Pour préserver ce bien commun de l'humanité, le dispositif des aires marines protégées pourrait constituer un levier crucial. Mais comment peut-on parler d'aires marines protégées dès lors que l'activité qui a le plus affecté les écosystèmes marins, la pêche industrielle, y est autorisée ? En 2023, le chalutage s'est vissé dans plus de 60 % de la surface des aires marines protégées en Europe et les 18 navires-usines européens de plus de 80 mètres opèrent tous sans exception dans les aires marines protégées européennes.

Nous sommes en France particulièrement sensibles à cette question car l'aire marine protégée la plus chalutée d'Europe est celle du talus du golfe de Gascogne. La consécration du droit à l'environnement sain doit donc permettre une définition claire de ces aires protégées, excluant toutes les activités extractives comme la pêche industrielle, selon les recommandations de l'Union internationale de conservation de la nature.

Le temps nous est compté. Après les pôles, l'Europe est le continent qui se réchauffe le plus vite. Il y a quelques jours, une étude dans la revue Nature montrait que le réchauffement et l'acidification des océans sont deux fois plus importants qu'estimés.

Le processus enclenché à Reykjavik doit aboutir au plus vite sur un nouveau droit contraignant dans la Convention européenne des droits de l'homme, via un Protocole additionnel, afin que la Cour soit compétente pour tous les litiges relevant de la protection de ce droit fondamental. Cette revendication est d'ailleurs portée par un collectif d'ONG au niveau international.

Nous attendons du Comité des Ministres et du futur Secrétaire Général du Conseil de l'Europe qu'ils soient à la hauteur de l'Histoire. Car comme l'a dit Antoine de Saint-Exupéry : « Nous n'héritons pas de la terre de nos parents, nous l'empruntons à nos enfants. »

Je vous remercie.

3. L'intervention de M. Alain Cadec

Madame la Présidente,

Mes chers collègues,

Je remercie nos collègues pour leurs rapports que nous examinons à un moment clé, quelques jours seulement après les arrêts rendus par la Cour européenne des droits de l'homme dans trois affaires concernant le changement climatique.

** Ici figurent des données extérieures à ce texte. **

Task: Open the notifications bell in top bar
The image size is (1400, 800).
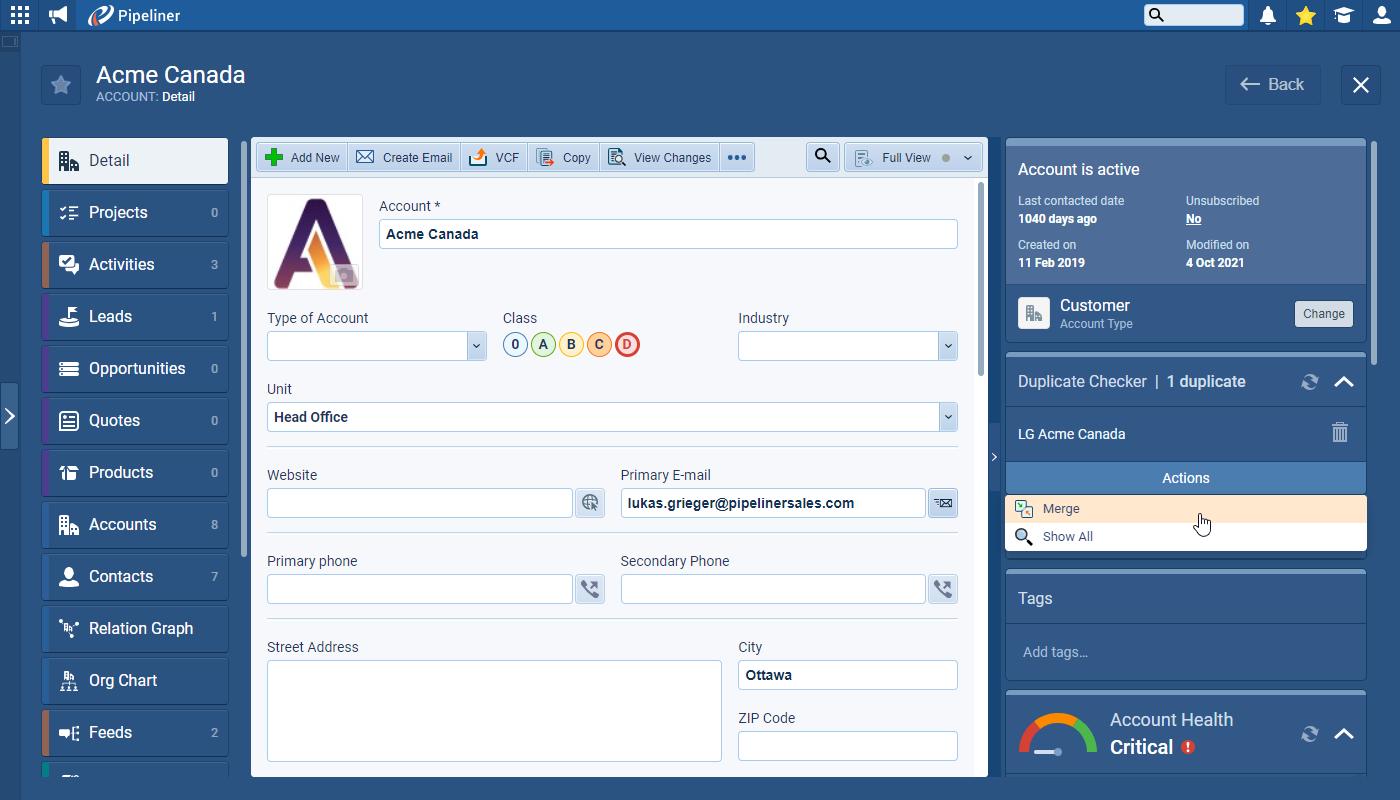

Dans l'affaire concernant la Suisse, la Cour a ainsi jugé que l'article 8 de la Convention européenne des droits de l'homme englobe un droit pour les individus à une protection effective, par les autorités de l'État, contre les effets néfastes et graves du changement climatique sur leur vie, leur santé, leur bien-être et leur qualité de vie. C'est un arrêt majeur dont il faudra analyser la portée et les implications pour les politiques publiques de nos États membres.

Je veux pour ma part insister sur le rôle essentiel joué par les océans dans la lutte contre le changement climatique, à la fois comme poumon de la planète et comme puits de carbone. On estime en effet que les mers et océans produisent 50 % de nos besoins en oxygène, absorbent 25 % des émissions de CO2 et capturent 90 % de la chaleur supplémentaire qu'elles génèrent.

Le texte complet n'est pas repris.